Researchers Spot Comeback of the Emotet BotnetEmotet's Sibling, Trickbot, is Helping
The Emotet botnet, which was hampered by law enforcement actions earlier this year, is making a comeback. The resurgence is due to help from old friends: cybercriminals running the Trickbot botnet.
Several cybersecurity firms and researchers pointed out on Monday that the Trickbot botnet has begun distributing Emotet.
"Smells like Emotet, looks like Emotet, behaves like Emotet - seems to be Emotet," writes Cyber.wtf, one of the blogs for the German security company G Data.
The development is concerning but not surprising for those fighting large-scale botnets. Emotet and Trickbot were essentially run by different departments of one cybercriminal organization that's based in Russia, says Alex Holden, CISO of Hold Security, a Wisconsin-based security consultancy that studies the cybercriminal underground.
Researchers have long noticed close associations, with Emotet distributing Trickbot and vice versa. Both have been linked to the distribution of ransomware, including Ryuk and Conti.
"We knew that it [Emotet] would come back," Holden says. "It was a matter of time.

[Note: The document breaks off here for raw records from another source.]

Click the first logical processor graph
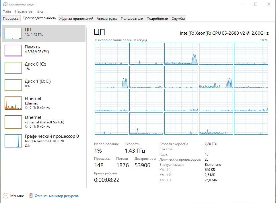The image size is (276, 203). pos(111,54)
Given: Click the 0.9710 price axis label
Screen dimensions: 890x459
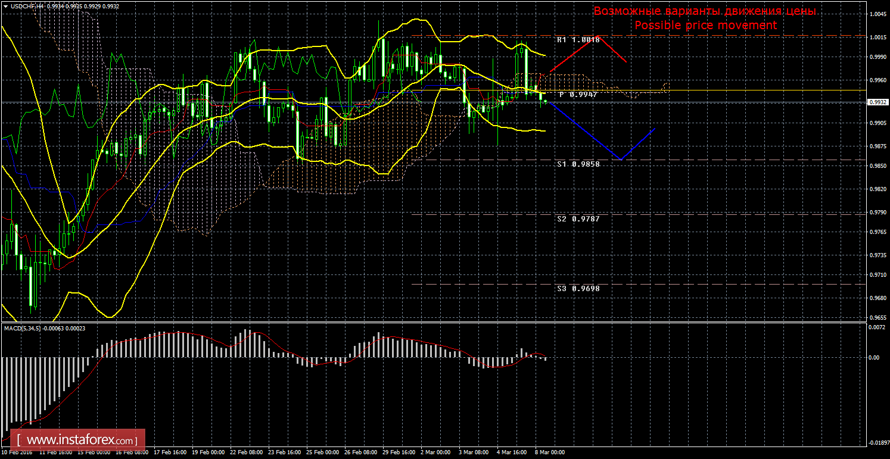Looking at the screenshot, I should coord(877,275).
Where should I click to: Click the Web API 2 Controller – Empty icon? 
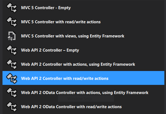12,50
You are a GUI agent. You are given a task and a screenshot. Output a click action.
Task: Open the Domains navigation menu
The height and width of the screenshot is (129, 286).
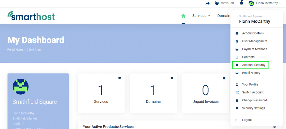click(224, 16)
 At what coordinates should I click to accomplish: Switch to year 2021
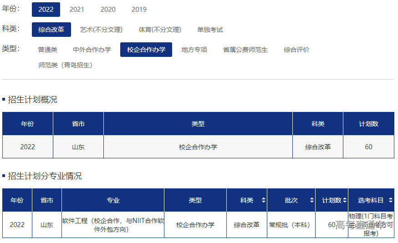[77, 10]
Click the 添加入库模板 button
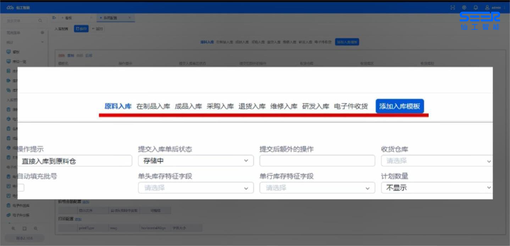Image resolution: width=510 pixels, height=246 pixels. (399, 106)
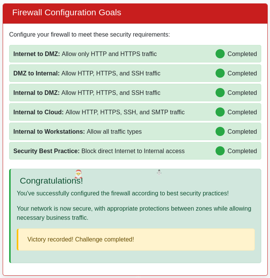Screen dimensions: 270x278
Task: Click the Firewall Configuration Goals header
Action: click(67, 13)
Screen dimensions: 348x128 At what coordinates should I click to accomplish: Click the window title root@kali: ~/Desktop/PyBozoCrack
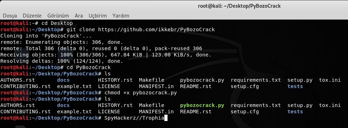point(239,6)
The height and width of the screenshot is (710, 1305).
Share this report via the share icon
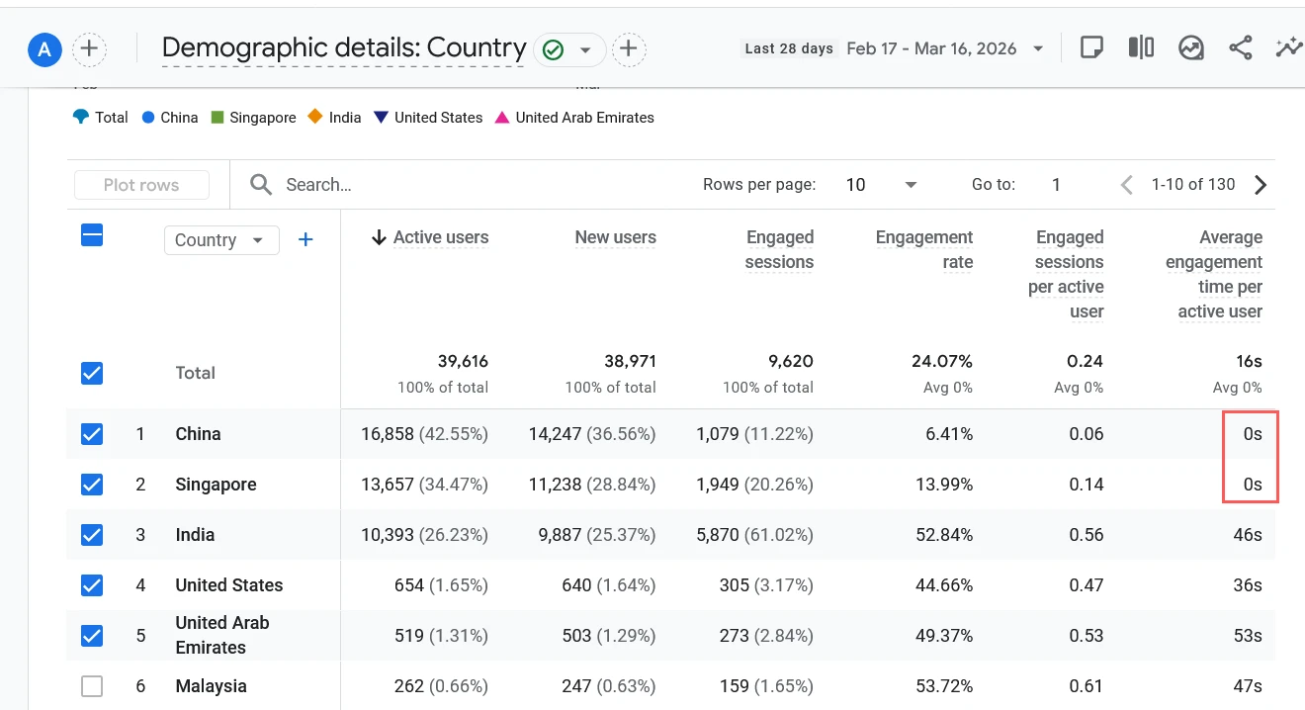[1240, 46]
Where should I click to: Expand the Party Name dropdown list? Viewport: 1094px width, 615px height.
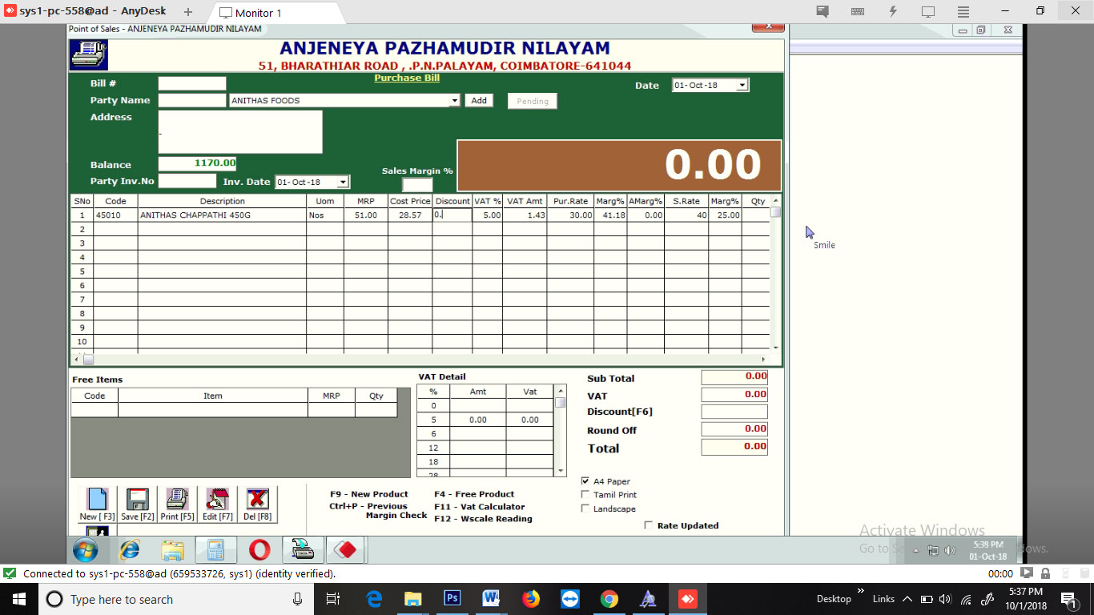point(455,101)
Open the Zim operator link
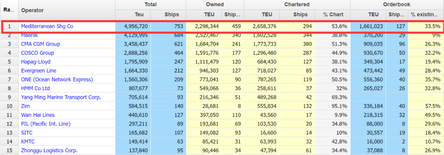This screenshot has width=444, height=155. pyautogui.click(x=25, y=106)
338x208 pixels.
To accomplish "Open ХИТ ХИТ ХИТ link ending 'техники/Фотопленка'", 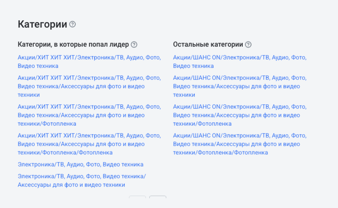I will 89,115.
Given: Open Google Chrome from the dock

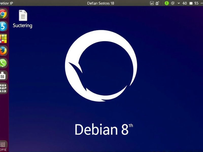Looking at the screenshot, I should coord(3,14).
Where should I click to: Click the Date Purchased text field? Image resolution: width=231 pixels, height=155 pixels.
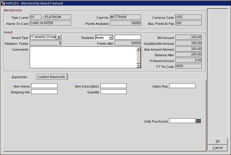(182, 121)
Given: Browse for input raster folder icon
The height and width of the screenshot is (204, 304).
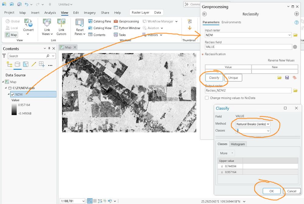Looking at the screenshot, I should click(295, 35).
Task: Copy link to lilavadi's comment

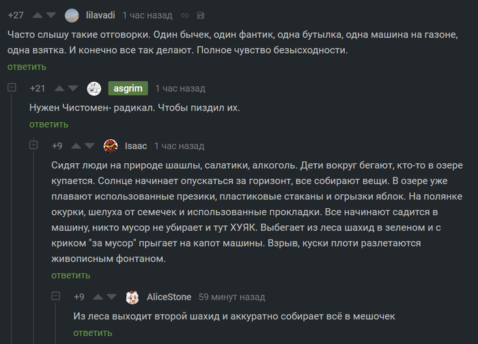Action: click(184, 15)
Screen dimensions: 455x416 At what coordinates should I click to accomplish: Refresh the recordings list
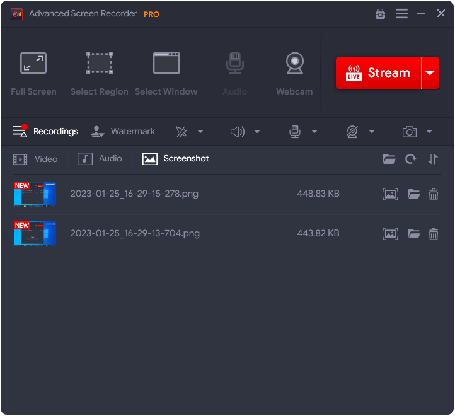411,159
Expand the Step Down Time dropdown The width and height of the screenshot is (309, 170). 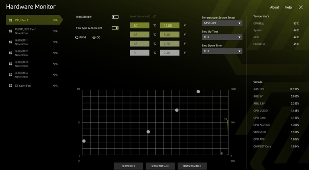pos(222,51)
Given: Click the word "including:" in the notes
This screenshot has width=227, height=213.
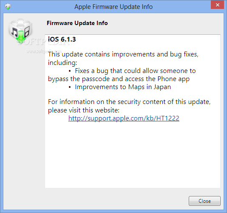Looking at the screenshot, I should 62,63.
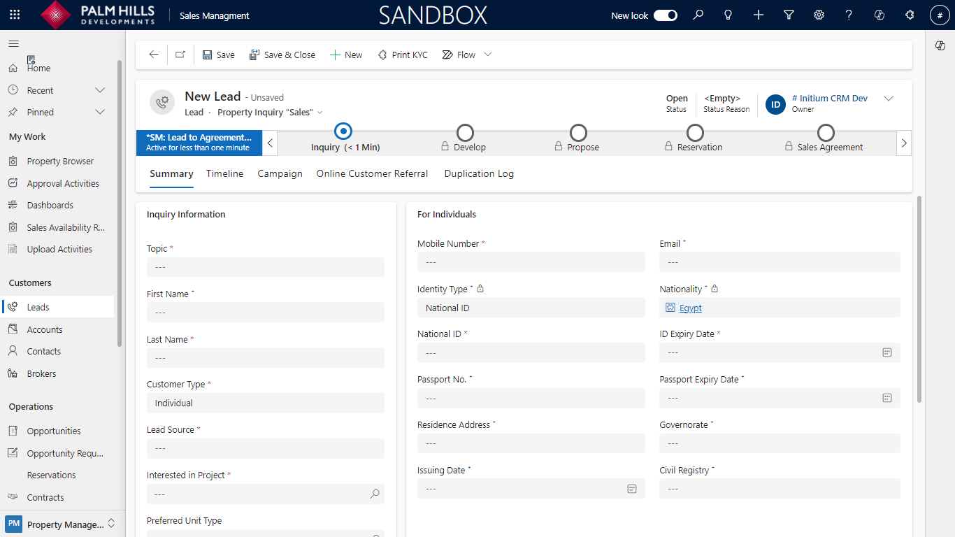Expand the Flow dropdown arrow

(488, 55)
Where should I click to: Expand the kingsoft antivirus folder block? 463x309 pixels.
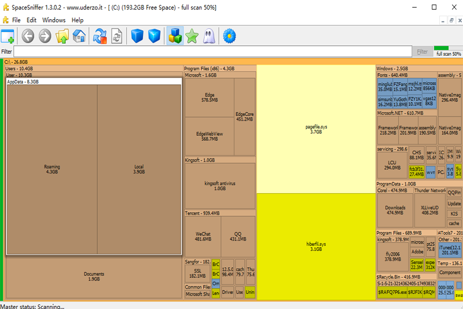click(x=220, y=186)
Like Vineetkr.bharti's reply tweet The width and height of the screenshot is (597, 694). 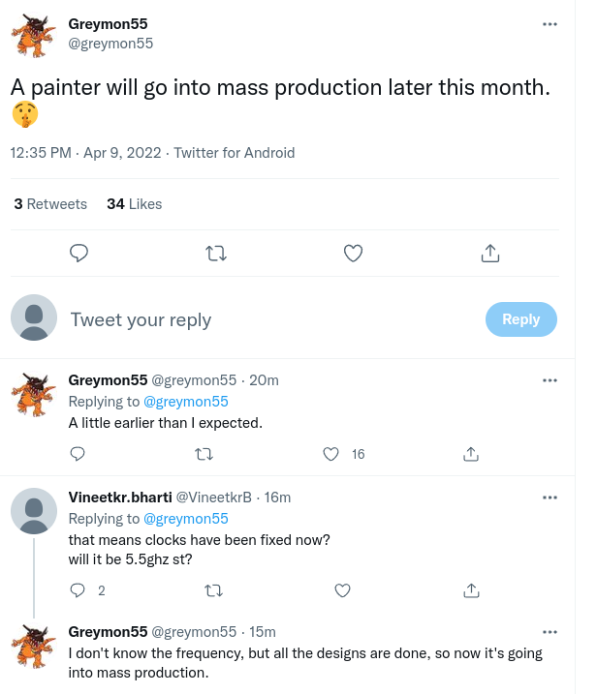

The return may signal more battles are ahead. Emotet was the "biggest and baddest" botnet before it was taken down, says James Shank, senior security evangelist and chief architect, community services with Team Cymru.
A new version of Emotet is being distributed by Trickbot, says Marcus Hutchins, a malware researcher with Kryptos Logic who is also part of Cryptolaemus, a notable group of top security researchers and systems administrators dedicated to fighting Emotet. Emotet's return will likely eventually mean greater distribution of ransomware, and those running Emotet "will sell access to other botnets/actors," Hutchins says.
Cryptolaemus noted that Emotet reappeared on the group's third anniversary.
"To celebrate, Ivan has released a new version of Emotet because he feels left out and wants to be part of the party," Cryptolaemus tweeted as a joke, using Ivan as a substitute for Russia.
Fresh, active Emotet botnet C2 servers are now being pushed to Feodo Tracker— abuse.ch (@abuse_ch) November 15, 2021
We urge you to *BLOCK* these C2 servers and regularly update your block list to receive the maximum protection!
Emotet, Trickbot: One-Two Punch
Emotet was often the initial malware that would end up on a system and deliver other malware such as Trickbot. Victims were infected by clicking an infected email attachment, such as an Office document or a malicious URL. Trickbot was designed to exfiltrate data and is more of an exploitation framework.
A blog post from the cybersecurity firm Cybereason in April 2019 illustrates the relationship between the two. Emotet infected a computer and then downloaded Trickbot, which then downloaded the Ryuk ransomware (see: Russian National Charged With Laundering Ryuk Ransoms).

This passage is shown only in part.